Extracted data:
- - -
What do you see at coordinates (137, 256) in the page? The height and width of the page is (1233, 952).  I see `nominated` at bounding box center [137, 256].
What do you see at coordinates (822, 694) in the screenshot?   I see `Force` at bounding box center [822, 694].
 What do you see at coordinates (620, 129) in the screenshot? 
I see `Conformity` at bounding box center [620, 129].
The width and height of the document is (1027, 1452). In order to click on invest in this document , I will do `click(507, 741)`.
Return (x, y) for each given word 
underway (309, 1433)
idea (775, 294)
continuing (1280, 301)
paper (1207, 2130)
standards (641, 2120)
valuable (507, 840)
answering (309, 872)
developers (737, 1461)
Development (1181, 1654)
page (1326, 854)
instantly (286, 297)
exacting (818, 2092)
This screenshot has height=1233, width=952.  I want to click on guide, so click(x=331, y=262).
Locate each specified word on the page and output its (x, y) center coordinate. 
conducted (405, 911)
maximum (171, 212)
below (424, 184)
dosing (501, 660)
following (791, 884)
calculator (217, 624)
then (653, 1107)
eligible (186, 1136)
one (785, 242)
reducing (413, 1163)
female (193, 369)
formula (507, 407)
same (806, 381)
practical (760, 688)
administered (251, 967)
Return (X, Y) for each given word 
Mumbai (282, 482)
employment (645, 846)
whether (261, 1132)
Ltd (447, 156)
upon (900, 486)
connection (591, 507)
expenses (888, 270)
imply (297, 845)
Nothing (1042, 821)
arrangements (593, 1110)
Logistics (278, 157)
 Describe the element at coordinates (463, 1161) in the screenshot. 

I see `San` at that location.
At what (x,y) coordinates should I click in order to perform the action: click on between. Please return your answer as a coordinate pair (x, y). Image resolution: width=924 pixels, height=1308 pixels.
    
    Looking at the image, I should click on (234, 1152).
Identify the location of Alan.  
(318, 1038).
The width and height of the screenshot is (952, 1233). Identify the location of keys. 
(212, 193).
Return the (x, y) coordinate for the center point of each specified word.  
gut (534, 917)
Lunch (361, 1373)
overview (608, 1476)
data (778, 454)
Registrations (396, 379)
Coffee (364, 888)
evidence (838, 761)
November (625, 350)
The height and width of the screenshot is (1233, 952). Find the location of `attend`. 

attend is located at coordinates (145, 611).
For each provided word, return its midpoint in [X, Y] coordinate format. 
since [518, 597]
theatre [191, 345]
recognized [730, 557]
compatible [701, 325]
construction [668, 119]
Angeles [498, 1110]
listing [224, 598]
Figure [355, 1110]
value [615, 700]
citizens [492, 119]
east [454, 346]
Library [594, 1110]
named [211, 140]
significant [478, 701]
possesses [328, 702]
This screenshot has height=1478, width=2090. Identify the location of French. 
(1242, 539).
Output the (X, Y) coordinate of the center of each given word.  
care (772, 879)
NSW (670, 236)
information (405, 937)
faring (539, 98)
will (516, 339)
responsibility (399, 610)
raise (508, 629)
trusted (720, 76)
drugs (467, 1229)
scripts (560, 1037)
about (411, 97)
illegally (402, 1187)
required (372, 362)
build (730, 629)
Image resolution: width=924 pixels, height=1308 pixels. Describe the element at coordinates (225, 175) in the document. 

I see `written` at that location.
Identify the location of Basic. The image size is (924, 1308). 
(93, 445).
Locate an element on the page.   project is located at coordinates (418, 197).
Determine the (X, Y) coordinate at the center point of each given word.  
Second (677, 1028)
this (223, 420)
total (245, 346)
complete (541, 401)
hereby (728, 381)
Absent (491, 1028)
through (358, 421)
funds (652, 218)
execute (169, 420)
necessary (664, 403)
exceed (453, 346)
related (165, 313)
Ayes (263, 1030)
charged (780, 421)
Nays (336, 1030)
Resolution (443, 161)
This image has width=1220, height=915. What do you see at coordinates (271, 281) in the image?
- - -
Brief: Please give all of the entries above again, swapping "Identify the location of" for "Find the position of" wherever it appears and leaving everything else unchanged.

Worked answer:
What do you see at coordinates (137, 256) in the page? The height and width of the page is (1233, 952).  I see `nominated` at bounding box center [137, 256].
What do you see at coordinates (822, 694) in the screenshot?   I see `Force` at bounding box center [822, 694].
 What do you see at coordinates (620, 129) in the screenshot? 
I see `Conformity` at bounding box center [620, 129].
The width and height of the document is (1027, 1452). In order to click on invest in this document , I will do `click(507, 741)`.
Return (x, y) for each given word 
underway (309, 1433)
idea (775, 294)
continuing (1280, 301)
paper (1207, 2130)
standards (641, 2120)
valuable (507, 840)
answering (309, 872)
developers (737, 1461)
Development (1181, 1654)
page (1326, 854)
instantly (286, 297)
exacting (818, 2092)
This screenshot has height=1233, width=952.  I want to click on guide, so click(x=331, y=262).
Locate each specified word on the page and output its (x, y) center coordinate. 
conducted (405, 911)
maximum (171, 212)
below (424, 184)
dosing (501, 660)
following (791, 884)
calculator (217, 624)
then (653, 1107)
eligible (186, 1136)
one (785, 242)
reducing (413, 1163)
female (193, 369)
formula (507, 407)
same (806, 381)
practical (760, 688)
administered (251, 967)
Return (X, Y) for each given word 
Mumbai (282, 482)
employment (645, 846)
whether (261, 1132)
Ltd (447, 156)
upon (900, 486)
connection (591, 507)
expenses (888, 270)
imply (297, 845)
Nothing (1042, 821)
arrangements (593, 1110)
Logistics (278, 157)
 Describe the element at coordinates (463, 1161) in the screenshot. 

I see `San` at that location.
At what (x,y) coordinates should I click in order to perform the action: click on between. Please return your answer as a coordinate pair (x, y). Image resolution: width=924 pixels, height=1308 pixels.
    
    Looking at the image, I should click on (234, 1152).
Find the position of Alan.  
(318, 1038).
The width and height of the screenshot is (952, 1233). Find the position of keys. 
(212, 193).
Return the (x, y) coordinate for the center point of each specified word.  
gut (534, 917)
Lunch (361, 1373)
overview (608, 1476)
data (778, 454)
Registrations (396, 379)
Coffee (364, 888)
evidence (838, 761)
November (625, 350)
The height and width of the screenshot is (1233, 952). Find the location of `attend`. 

attend is located at coordinates (145, 611).
For each provided word, return its midpoint in [X, Y] coordinate format. 
since [518, 597]
theatre [191, 345]
recognized [730, 557]
compatible [701, 325]
construction [668, 119]
Angeles [498, 1110]
listing [224, 598]
Figure [355, 1110]
value [615, 700]
citizens [492, 119]
east [454, 346]
Library [594, 1110]
named [211, 140]
significant [478, 701]
possesses [328, 702]
This screenshot has height=1478, width=2090. Find the position of French. 
(1242, 539).
Output the (X, Y) coordinate of the center of each given word.  
care (772, 879)
NSW (670, 236)
information (405, 937)
faring (539, 98)
will (516, 339)
responsibility (399, 610)
raise (508, 629)
trusted (720, 76)
drugs (467, 1229)
scripts (560, 1037)
about (411, 97)
illegally (402, 1187)
required (372, 362)
build (730, 629)
Image resolution: width=924 pixels, height=1308 pixels. Describe the element at coordinates (225, 175) in the document. 

I see `written` at that location.
Find the position of Basic. The image size is (924, 1308). 
(93, 445).
Locate an element on the page.   project is located at coordinates (418, 197).
Determine the (X, Y) coordinate at the center point of each given word.  
Second (677, 1028)
this (223, 420)
total (245, 346)
complete (541, 401)
hereby (728, 381)
Absent (491, 1028)
through (358, 421)
funds (652, 218)
execute (169, 420)
necessary (664, 403)
exceed (453, 346)
related (165, 313)
Ayes (263, 1030)
charged (780, 421)
Nays (336, 1030)
Resolution (443, 161)
This image has width=1220, height=915. What do you see at coordinates (271, 281) in the image?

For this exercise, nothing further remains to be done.